3.1. Univariable analysis
3.1.1. Soil sample and survey variables
Results from the univariable analysis for all soil sample and survey variables significantly associated with the presence of L. monocytogenes in the soil are presented in Table 1 and are summarized below. Details for the other variables investigated can be found in Supplementary Table S1.

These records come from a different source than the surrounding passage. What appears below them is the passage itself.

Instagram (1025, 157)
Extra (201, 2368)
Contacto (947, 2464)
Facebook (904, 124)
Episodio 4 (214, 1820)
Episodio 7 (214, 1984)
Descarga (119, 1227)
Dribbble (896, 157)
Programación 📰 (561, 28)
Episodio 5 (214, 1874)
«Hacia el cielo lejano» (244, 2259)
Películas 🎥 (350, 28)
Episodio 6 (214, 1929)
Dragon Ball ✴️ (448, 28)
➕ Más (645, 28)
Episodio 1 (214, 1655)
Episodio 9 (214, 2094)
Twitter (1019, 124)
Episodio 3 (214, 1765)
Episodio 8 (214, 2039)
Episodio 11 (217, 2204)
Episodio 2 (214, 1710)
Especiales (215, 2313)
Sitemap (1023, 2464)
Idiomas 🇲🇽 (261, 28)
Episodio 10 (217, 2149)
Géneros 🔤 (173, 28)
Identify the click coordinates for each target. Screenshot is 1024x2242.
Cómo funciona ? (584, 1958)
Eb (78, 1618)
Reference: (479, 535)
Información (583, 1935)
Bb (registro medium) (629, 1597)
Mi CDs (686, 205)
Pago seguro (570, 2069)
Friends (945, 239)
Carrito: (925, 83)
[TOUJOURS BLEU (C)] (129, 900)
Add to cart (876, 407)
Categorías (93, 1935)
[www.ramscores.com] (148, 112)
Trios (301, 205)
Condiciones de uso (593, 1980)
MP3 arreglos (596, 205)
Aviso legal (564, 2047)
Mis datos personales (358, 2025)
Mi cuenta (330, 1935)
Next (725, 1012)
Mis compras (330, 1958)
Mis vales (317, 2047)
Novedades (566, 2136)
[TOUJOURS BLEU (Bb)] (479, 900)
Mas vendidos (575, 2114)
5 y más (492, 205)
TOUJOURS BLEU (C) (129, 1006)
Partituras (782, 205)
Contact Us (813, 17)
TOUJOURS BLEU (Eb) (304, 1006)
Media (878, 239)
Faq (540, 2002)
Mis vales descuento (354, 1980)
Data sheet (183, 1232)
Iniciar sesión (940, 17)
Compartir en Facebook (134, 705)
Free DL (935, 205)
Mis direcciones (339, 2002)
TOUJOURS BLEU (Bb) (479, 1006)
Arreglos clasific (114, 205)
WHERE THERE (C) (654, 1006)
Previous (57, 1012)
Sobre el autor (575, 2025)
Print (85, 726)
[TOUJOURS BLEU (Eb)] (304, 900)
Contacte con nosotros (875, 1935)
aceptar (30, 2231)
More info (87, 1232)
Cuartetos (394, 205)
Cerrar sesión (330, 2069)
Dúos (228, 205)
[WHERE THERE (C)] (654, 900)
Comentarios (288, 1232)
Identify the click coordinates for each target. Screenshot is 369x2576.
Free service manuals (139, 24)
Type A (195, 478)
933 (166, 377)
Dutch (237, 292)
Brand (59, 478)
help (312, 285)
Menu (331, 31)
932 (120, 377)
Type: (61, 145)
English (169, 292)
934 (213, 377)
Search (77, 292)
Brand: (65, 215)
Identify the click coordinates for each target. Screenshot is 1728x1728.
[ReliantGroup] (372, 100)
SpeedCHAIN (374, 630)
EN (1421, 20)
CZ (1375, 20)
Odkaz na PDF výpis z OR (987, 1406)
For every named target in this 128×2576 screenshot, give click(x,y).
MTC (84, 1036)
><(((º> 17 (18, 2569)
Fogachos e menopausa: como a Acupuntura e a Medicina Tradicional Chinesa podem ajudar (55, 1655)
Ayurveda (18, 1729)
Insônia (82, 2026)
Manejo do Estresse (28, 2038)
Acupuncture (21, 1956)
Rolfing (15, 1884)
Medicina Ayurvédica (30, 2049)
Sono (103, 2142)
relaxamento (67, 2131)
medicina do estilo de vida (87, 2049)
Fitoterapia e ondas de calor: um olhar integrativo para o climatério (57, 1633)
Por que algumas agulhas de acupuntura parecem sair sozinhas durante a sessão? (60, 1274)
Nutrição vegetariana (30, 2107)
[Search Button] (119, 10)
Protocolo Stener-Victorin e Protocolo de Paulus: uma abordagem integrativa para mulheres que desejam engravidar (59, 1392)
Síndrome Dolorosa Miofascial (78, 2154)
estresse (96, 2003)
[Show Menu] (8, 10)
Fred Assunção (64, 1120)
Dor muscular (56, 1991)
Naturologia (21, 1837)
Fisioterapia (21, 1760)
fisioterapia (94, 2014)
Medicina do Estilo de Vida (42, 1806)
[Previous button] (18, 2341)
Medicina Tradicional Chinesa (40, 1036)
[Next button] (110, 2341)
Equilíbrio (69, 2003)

Project year was significantly associated with the presence of L. monocytogenes in the soil samples, with 2018 having lower odds than 2017 [odds ratio (OR) = 0.37, 95% confidence interval (CI) = 0.24–0.58]. Sampling day was also significantly associated with L. monocytogenes positivity of soil samples, with all later sampling times (i.e., d30 onwards) having lower odds when compared to d0B, as was sampling season, with summer (OR = 0.55, 95% CI = 0.36–0.85) and fall (OR = 0.19, 95% CI = 0.09–0.39) having lower odds than spring.
Regarding the microbiological characteristics of the soil, the concentration of generic E. coli in the soil on the day of sampling (OR = 1.44, 95% CI = 1.20–1.71) and in irrigation water samples (OR = 0.63, 95% CI = 0.42–0.94) had a significant positive and negative association with the presence of L. monocytogenes in the soil, respectively. Presence of L. monocytogenes in the soil was significantly associated with the presence of L. monocytogenes in manure samples (OR = 4.29, 95% CI = 2.10–8.79), as well as with the presence of other pathogens (i.e., E. coli O157:H7, non-O157 STEC and Salmonella spp.; OR = 2.51, 95% CI = 1.36–4.62) in manure.
An increase by 10% of soil moisture at the sample-level was significantly associated with lower odds of L. monocytogenes presence in the soil samples (OR = 0.57, 95% CI = 0.43–0.75). Produce type on the plot was also significantly associated with L. monocytogenes positivity, with leafy greens (e.g., lettuce, spinach) having lower odds than fruits (e.g., tomatoes, cucumbers) (OR = 0.41, 95% CI = 0.19–0.85).
Prior use of the field for livestock (OR = 0.24, 95% CI = 0.09–0.60), presence of domestic animals on the field (OR = 0.28, 95% CI = 0.11–0.77), and efforts taken to reduce wildlife (OR = 0.29, 95% CI = 0.10–0.89) were associated with significantly lower odds of L. monocytogenes positive soil samples, whereas the presence of feedlots around the fields was associated with significantly higher odds (OR = 3.04, 95% CI = 1.12–8.25).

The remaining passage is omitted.